### TEXT BLOCK
-- start --

Quentin Tarantino himself will judge a new film which claims there is a guerilla war being waged in the wine world, with its own cast of collaborators, refuseniks and resistance fighters.

‘Mondovino’, a low-budget documentary by award-winning American filmmaker Jonathan Nossiter about the conflicts of the modern wine world, is generating huge interest in France, where many traditional wine producers feel increasingly beleaguered by the globalisation of wine taste. It is screened at the Cannes Film Festival this week.

Filmed in California, South America, France and Italy, the two-hour film traces the huge economic and cultural changes that have affected the wine world over the past 25 years. Nossiter examines the issues animating winemakers from giants like Robert Mondavi, Antinori and Frescobaldi, to the tiny domaine of the de Montille family in Burgundy.

He follows globe-trotting consultant Michel Rolland – whom he dubs ‘the Spielberg of wine’, because, according to Nossiter, he helps friends in 12 countries churn out bestsellers according to a formula – from Argentina to California.

Robert Parker, who critics claim encourages bland, fruity, unchallenging, ‘international’ styles, particularly in Bordeaux, tells Nossiter he is the democratic missionary of wine.

The film’s varied cast of commentators doesn’t mince words. The guardians of ‘real wine’ like Aimé Guibert of Mas de Daumas Gassac in the Languedoc, who was part of the successful campaign to block Mondavi’s attempt to buy land in the area, says ‘wine is dead, and not just wine – fruits, cheeses as well.’

Neil Rosenthal, a New York importer of artisanal wines, argues the Californian wine industry is ‘infantilising’ wine and killing regionality.

‘In Bordeaux, the terroir is there, but they are destroying it’. He talks of ‘a battle between resistance and collaboration.’

Nossiter himself, who trained as a sommelier before making films, insists his film projects toleration as well as passion. ‘There are no good guys and bad guys,’ he says.

But he bemoans the trend since the 1980s to produce ever more technically refined wines, with less and less ‘soul’. It is clear he sides with small producers who continue to produce traditional wine in the face of a growing standardisation of taste.

Mondovino was accepted at the last minute into the Palme d’Or competition at Cannes, which will be judged by Quentin Tarrantino on 22 May. It will be assessed alongside Michael Moore’s powerful denunciation of the Bush administration, Fahrenheit 9/11 – the only other documentary in the competition.

Nossiter’s previous films include ‘Sunday’, which won the prize for best film at the Sundance Festival in 1997.

-- end --

### DIRECTIVE A
Transcribe the part of the Mondovino article from "Quentin Tarantino himself" up to and including "Festival this week.".
### DIRECTIVE B
Condense the paragraph of the Mondovino article that begins "Filmed in California, South America" into a single shorter sentence that keeps its main facts.

### EXTRACTED DATA
-- start --

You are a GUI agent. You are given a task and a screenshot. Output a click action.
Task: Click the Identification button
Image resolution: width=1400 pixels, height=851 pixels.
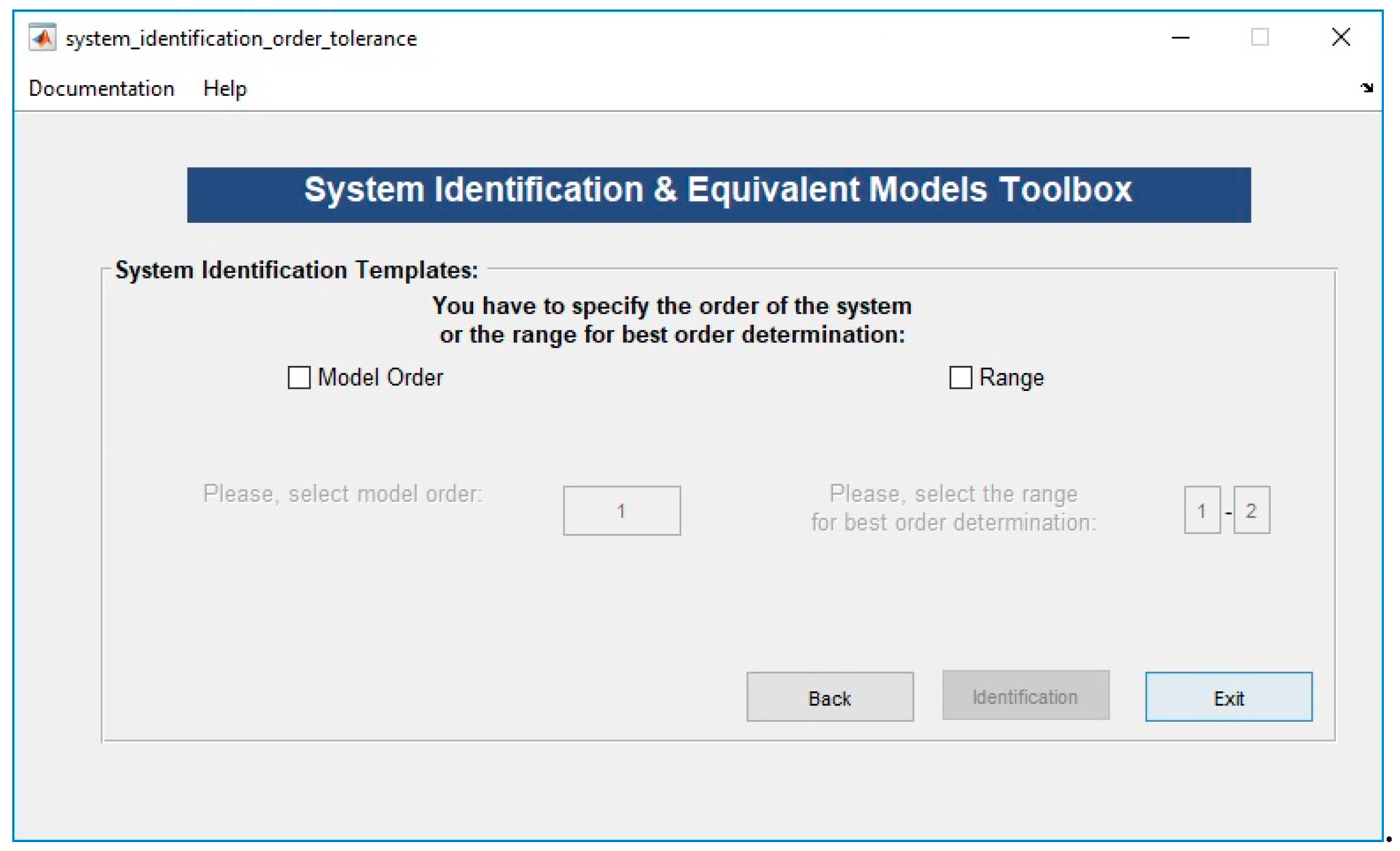(x=1025, y=696)
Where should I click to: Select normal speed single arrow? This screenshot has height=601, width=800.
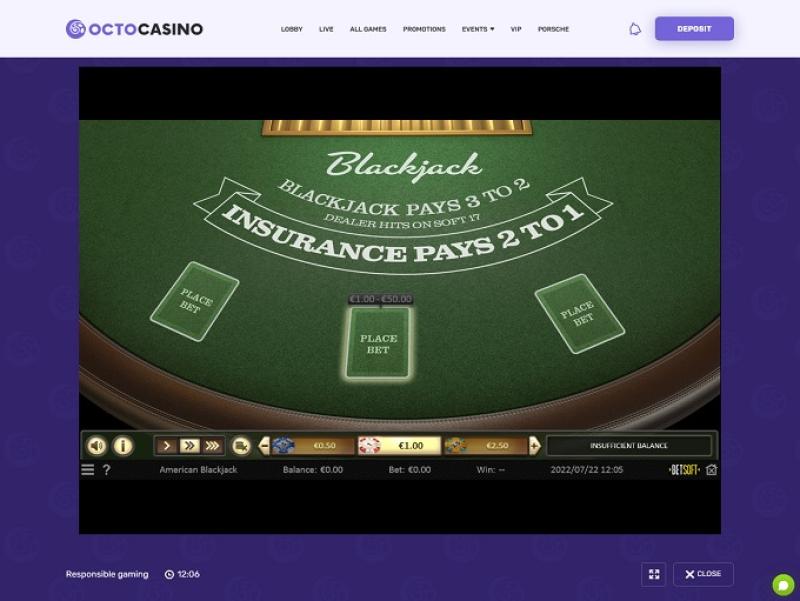[166, 446]
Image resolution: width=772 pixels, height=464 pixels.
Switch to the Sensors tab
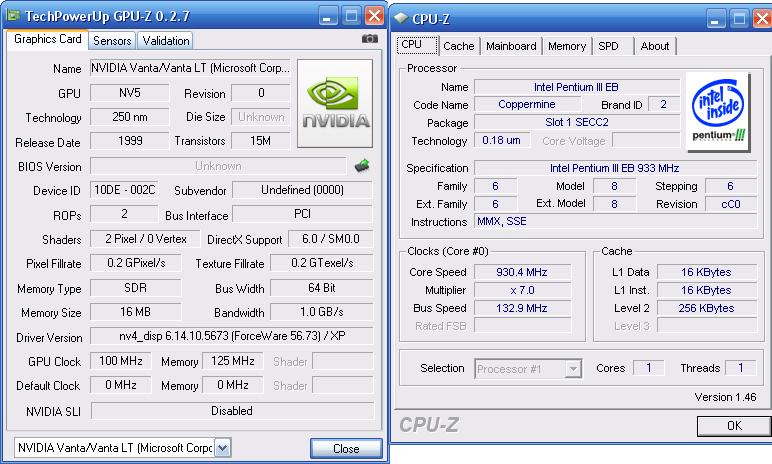click(112, 41)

-- end --

### FINISHED ANSWER A
Quentin Tarantino himself will judge a new film which claims there is a guerilla war being waged in the wine world, with its own cast of collaborators, refuseniks and resistance fighters.

‘Mondovino’, a low-budget documentary by award-winning American filmmaker Jonathan Nossiter about the conflicts of the modern wine world, is generating huge interest in France, where many traditional wine producers feel increasingly beleaguered by the globalisation of wine taste. It is screened at the Cannes Film Festival this week.

### FINISHED ANSWER B
Shot in California, South America, France and Italy, the two-hour film traces 25 years of economic and cultural change in the wine world and looks at winemakers ranging from giants like Robert Mondavi, Antinori and Frescobaldi to the de Montille family's tiny Burgundy domaine.